▶ WORK REQUIRED:
Reproduce the rows verbatim, starting at the line that contains "You are a GUI" and ending at the final line of the rows, with both of those lines included. Output only those lines.

▶ DATA IN THIS EXERCISE:
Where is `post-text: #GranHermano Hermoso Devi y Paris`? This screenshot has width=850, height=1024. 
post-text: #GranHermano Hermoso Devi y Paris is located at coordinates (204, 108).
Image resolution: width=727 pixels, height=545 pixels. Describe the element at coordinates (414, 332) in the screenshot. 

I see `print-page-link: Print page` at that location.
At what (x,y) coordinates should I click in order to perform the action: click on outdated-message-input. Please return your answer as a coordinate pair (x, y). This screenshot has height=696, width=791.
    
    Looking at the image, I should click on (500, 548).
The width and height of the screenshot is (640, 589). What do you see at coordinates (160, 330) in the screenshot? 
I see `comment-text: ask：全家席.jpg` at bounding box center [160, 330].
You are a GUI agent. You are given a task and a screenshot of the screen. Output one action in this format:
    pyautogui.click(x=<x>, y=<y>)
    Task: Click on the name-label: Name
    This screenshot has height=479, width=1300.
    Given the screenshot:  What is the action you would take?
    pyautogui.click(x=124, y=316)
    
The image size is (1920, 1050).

▶ ANSWER TO THIS EXERCISE:
You are a GUI agent. You are given a task and a screenshot of the screen. Output one action in this format:
    pyautogui.click(x=<x>, y=<y>)
    Task: Click on the name-label: Name
    This screenshot has height=479, width=1300.
    Given the screenshot:  What is the action you would take?
    pyautogui.click(x=124, y=316)
    
The image size is (1920, 1050).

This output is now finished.